Source code is included. You can run it as is, or just use the processing engine and modify the headers, formatting, and other features to suit yourself.
Has two modes. INTERACTIVE means a user is present and is designing or running a report. AUTOMATIC means run the report from a batch file, cron job, or servlet. (I haven't used it yet from a servlet.)
GRW saves the report format to your database for re-use later.
Can do decimal rounding of numbers, order by and group by functions , and group totals and grand totals. Cannot do user-defined functions.
At the moment it outputs only text. Future versions may include the ability to do fonts as well as html, xml, or Postscript output. (Would anyone like to suggest how to let users choose fonts in a menu oriented program?)
Follow the GPL instructions available at GNU's web site.
Whether you're using INTERACTIVE or AUTOMATIC mode: You must already have Sun's JDK 1.2 (2.0) installed on your system and it must be in your path.
Put the downloaded .zip file into your chosen directory. Unzip it.
In the database you intend to report from, create a table named GReports to hold the formatting information. Details on how to create the table are given below for each type of database. If you beta tested the first version, drop that GReports table and create this one. Some of the data I store has changed and this GRW won't recognize old format info.

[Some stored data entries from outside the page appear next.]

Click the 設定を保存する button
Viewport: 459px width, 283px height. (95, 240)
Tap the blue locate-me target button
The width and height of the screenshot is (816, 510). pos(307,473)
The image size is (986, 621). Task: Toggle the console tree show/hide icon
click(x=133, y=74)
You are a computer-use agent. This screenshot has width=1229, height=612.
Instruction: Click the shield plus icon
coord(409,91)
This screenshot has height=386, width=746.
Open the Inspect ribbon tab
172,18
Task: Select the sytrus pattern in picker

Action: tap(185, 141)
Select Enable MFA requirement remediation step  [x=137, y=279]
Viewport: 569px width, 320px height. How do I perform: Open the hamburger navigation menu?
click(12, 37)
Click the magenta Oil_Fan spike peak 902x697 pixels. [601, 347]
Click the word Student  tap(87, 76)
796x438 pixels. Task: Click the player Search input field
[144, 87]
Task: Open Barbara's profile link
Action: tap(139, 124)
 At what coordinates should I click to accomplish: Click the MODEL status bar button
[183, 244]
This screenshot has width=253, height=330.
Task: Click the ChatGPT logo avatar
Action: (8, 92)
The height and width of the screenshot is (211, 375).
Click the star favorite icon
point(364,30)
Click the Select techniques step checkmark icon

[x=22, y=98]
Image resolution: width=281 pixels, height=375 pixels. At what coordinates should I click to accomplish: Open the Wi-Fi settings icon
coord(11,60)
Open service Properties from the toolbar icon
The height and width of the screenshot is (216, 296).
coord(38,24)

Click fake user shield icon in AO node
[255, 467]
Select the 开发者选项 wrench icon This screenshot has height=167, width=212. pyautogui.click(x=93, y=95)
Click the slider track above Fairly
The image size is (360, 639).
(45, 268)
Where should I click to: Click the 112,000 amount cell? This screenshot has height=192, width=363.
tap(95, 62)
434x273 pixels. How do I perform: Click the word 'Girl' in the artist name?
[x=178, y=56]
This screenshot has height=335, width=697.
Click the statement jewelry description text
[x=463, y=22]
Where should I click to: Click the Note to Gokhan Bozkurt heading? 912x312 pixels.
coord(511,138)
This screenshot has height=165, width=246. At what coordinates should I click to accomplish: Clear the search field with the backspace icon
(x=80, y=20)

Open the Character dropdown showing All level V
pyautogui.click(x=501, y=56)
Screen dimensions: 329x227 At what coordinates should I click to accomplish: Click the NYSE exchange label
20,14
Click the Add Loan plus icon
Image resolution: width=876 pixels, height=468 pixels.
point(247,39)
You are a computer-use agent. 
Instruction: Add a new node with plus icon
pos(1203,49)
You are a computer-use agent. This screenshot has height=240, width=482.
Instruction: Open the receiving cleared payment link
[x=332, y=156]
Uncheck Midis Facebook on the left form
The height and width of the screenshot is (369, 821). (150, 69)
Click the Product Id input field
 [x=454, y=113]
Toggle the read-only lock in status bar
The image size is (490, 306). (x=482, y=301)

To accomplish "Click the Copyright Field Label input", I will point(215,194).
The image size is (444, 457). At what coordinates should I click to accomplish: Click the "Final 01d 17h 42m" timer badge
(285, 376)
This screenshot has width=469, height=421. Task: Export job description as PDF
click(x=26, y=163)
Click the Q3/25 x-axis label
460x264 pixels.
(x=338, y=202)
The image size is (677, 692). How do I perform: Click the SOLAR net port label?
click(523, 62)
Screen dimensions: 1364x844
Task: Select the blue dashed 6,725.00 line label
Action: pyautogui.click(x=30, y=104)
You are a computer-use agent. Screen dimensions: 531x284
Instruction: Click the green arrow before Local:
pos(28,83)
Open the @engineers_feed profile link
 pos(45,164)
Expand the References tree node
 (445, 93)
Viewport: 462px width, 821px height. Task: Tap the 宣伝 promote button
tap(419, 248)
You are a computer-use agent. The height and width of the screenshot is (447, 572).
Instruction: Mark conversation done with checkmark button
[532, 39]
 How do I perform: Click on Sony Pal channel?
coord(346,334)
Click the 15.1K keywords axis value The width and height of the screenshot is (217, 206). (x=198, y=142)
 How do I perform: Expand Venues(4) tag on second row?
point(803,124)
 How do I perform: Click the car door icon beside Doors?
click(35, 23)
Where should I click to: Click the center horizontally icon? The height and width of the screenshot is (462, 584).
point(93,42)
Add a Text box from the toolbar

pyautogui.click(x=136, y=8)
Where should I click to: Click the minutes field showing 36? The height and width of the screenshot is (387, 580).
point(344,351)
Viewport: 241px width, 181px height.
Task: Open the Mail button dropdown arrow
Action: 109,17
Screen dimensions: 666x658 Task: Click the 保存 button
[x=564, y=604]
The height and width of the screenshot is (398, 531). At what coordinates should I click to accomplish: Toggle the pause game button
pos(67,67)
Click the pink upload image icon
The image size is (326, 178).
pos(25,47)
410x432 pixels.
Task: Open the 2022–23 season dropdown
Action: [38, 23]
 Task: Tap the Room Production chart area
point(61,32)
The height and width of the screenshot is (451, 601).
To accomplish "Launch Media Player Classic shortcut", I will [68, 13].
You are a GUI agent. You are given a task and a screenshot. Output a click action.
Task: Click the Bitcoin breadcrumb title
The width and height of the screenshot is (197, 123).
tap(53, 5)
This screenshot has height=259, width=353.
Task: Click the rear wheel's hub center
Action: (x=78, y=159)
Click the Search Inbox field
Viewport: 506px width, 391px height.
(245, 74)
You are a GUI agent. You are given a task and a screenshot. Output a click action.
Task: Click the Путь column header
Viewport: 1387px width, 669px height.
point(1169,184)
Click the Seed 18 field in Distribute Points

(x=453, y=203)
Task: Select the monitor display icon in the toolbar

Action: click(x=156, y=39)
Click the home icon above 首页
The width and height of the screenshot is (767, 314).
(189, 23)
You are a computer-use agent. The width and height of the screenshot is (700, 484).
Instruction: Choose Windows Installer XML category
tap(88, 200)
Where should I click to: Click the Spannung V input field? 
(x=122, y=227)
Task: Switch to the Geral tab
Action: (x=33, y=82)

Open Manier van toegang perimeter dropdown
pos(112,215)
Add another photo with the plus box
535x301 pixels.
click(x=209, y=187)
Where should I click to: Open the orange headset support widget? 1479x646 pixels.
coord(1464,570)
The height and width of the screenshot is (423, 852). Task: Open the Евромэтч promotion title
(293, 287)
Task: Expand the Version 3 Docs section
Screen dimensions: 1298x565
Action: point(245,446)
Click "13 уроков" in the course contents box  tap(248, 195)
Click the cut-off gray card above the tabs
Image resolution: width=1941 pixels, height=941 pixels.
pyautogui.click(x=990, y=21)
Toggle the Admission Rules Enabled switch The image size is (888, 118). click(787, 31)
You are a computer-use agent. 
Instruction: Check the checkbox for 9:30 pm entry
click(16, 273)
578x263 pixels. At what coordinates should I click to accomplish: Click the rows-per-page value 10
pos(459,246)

mydb=> create table GReports (GRepName character (50), GRepData varchar (4096),primary key (GRepName));
mysql> create table GReports (GRepName char(50) not null, GRepData TEXT, primary key(GRepName));
Use the menus to create a table named GReports with two fields. GRepName is data type text, length 50. GRepData is data type memo. Make GRepName the primary key. Use the 32-bit ODBC icon in the Control Panel to create an odbc System-DSN connection to your database.
For INTERACTIVE mode: With any of the databases, modify the properties file (*.prp) for the database you intend to talk to. PostgreSQL.prp is for PostgreSQL, MySQL.prp is for MySQL, and Access.prp is for Access. Change the database name, location, user name, etc to match your needs. Any of those can also be typed in by hand once you start the program.
There are sample batch files included to show you how to start GRW for each type of database. DemoPostgreSQL.bat launches it for PostgreSQL, DemoMySQL.bat for MySQL, and DemoAccess.bat for Access.
Notice the classpath statement in PostgreSQL.bat and MySQL.bat. Since those drivers are Java 1.1, the classpath is necessary even though GRW itself is in Java 2. You'll need to know where your jdbc driver is. For PostgreSQL, the driver for version 6.4.2 is included in the download and will be in that directory. For MySQL, on my own office machine, I have the TWZ driver installed under my c:\jdk1.2\bin directory which is already in my DOS environment path. Last Access doesn't need a separate driver since it uses odbc. Sun's odbc/jdbc bridge installs as part of their jdk. You can put your drivers in other places if you want, just change the classpath to say where they are.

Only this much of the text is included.